Le décret d’application défini clairement les modalités de mise en pratique de la téléconsultation.

« Tout médecin peut recourir à la téléconsultation, quels que soient : sa spécialité, son secteur d’exercice (secteur 1, secteur 2) et son lieu d’exercice, en ville ou en établissement de santé (cabinet de ville, maison de santé pluriprofessionnelle, centre de santé, Ehpad, hôpital, clinique…). Elle est réalisable partout en France métropolitaine et dans les départements et régions d’outre-mer. »

Toutes les situations médicales peuvent donner lieu à la téléconsultation, mais la mise en place relève de la seule décision du médecin (médecin traitant, médecin en accès direct ou médecin correspondant, selon les cas) qui doit juger de la pertinence d’une prise en charge médicale à distance plutôt qu’en face à face.

Il existe des conditions préalables à la téléconsultation :

  • Le médecin « téléconsultant » doit connaître le patient : il doit avoir eu au moins une consultation physique avec lui au cours des 12 derniers mois précédant la téléconsultation
  • Le parcours de soins doit être respecté : la téléconsultation s’inscrit dans le respect du parcours de soins coordonné donc le patient doit être orienté par son médecin traitant vers un médecin téléconsultant (si celui-ci n’est pas le médecin téléconsultant).

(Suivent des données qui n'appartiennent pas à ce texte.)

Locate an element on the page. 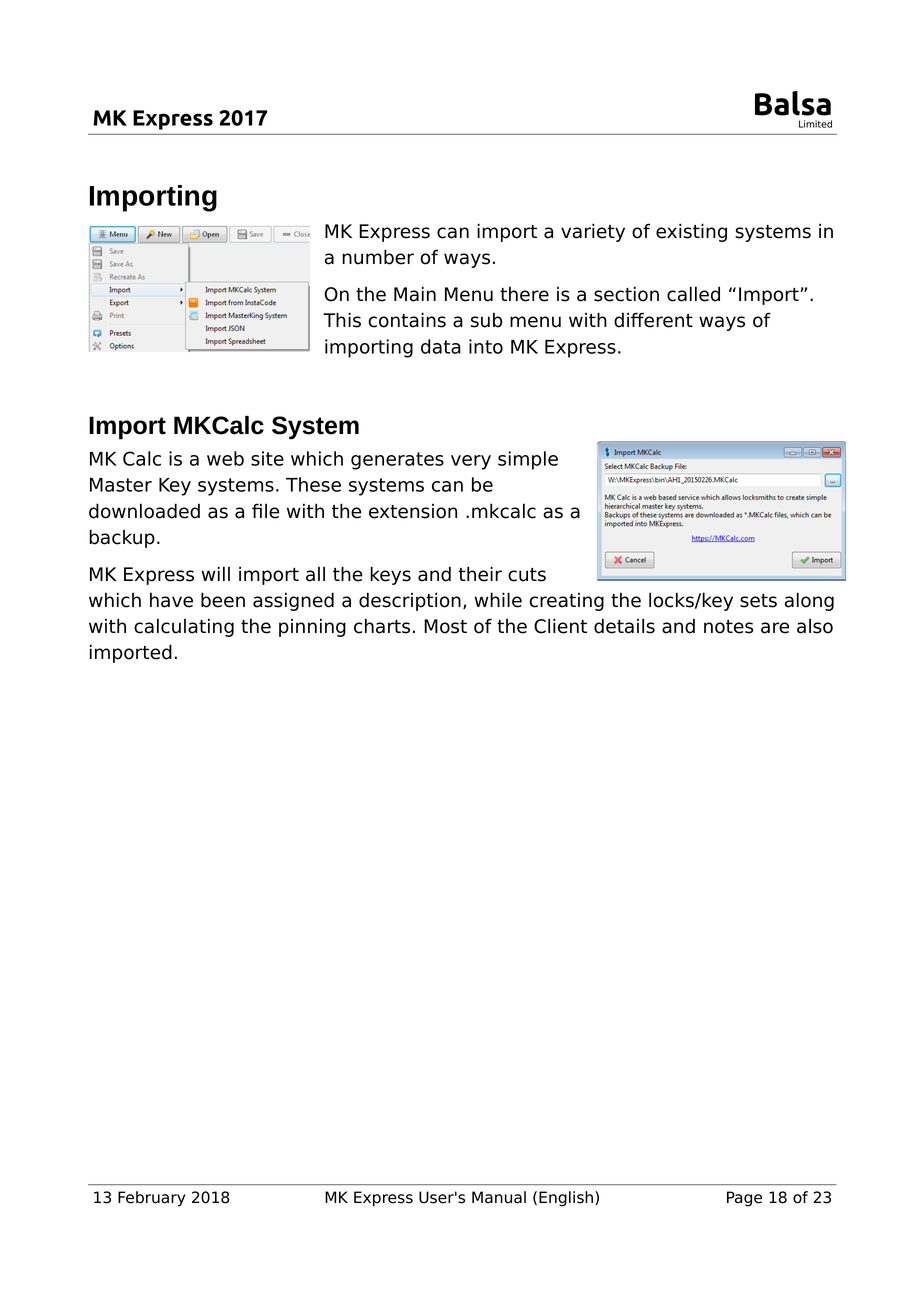 The image size is (924, 1308). called is located at coordinates (693, 294).
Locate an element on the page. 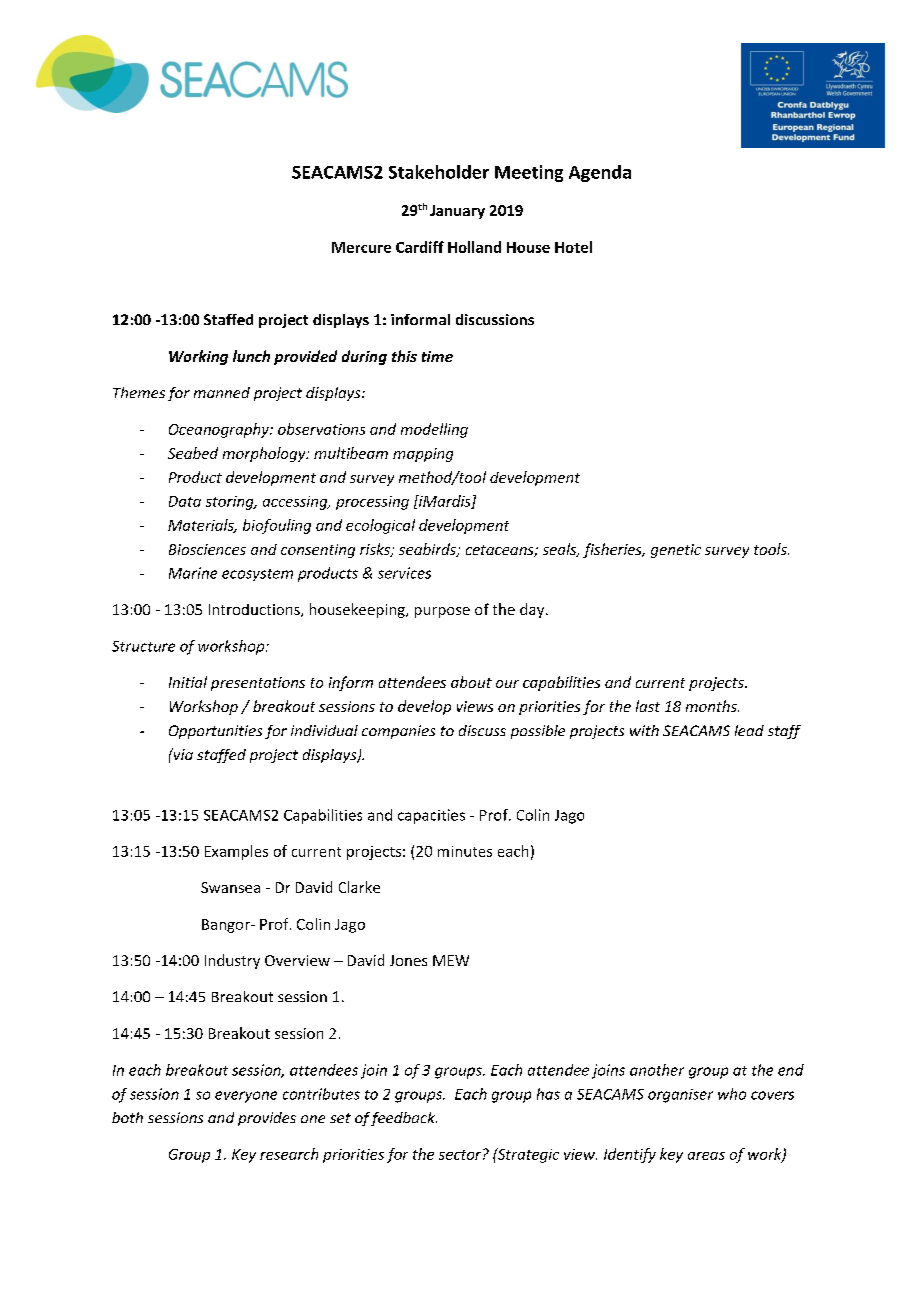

Les actes de téléconsultation sont facturés par le médecin téléconsultant au même tarif qu’une consultation en face-à-face. Les modalités de remboursement sont les mêmes que pour une consultation classique.

Ouverture des téléconsultations en officine

Pour permettre l’accès aux téléconsultations à l’ensemble de la population et bénéficier du maillage territorial des pharmacies, il a été décidé d’ouvrir les téléconsultations en officine.

Prévue par l’avenant conventionnel n°11, la téléconsultation est désormais précisée dans l’avenant n°15, signé le 6 décembre 2018 par l’Assurance maladie. Cette avancée conventionnelle apporte une solution concrète aux personnes âgées et aux personnes fragiles qui peuvent rencontrer des difficultés d’accès aux soins. Elle permet à ces patients d’accéder à leur médecin ou à l’hôpital par l’intermédiaire de l’équipement de la pharmacie de proximité, limitant ainsi leur déplacement.

Les téléconsultations devront être réalisées dans le respect du parcours de soins coordonné du patient avec un médecin traitant ou un médecin connu du patient. En leur absence, la téléconsultation sera mise en œuvre dans le cadre d’une organisation territoriale coordonnée (communauté professionnelle de territoire de santé ou équipe de soins primaires).

Toutes les pharmacies peuvent proposer une téléconsultation. Elles doivent disposer d’un espace de confidentialité et de différents équipements comme une visioconférence, un stéthoscope connecté, un otoscope connecté, un oxymètre et un tensiomètre.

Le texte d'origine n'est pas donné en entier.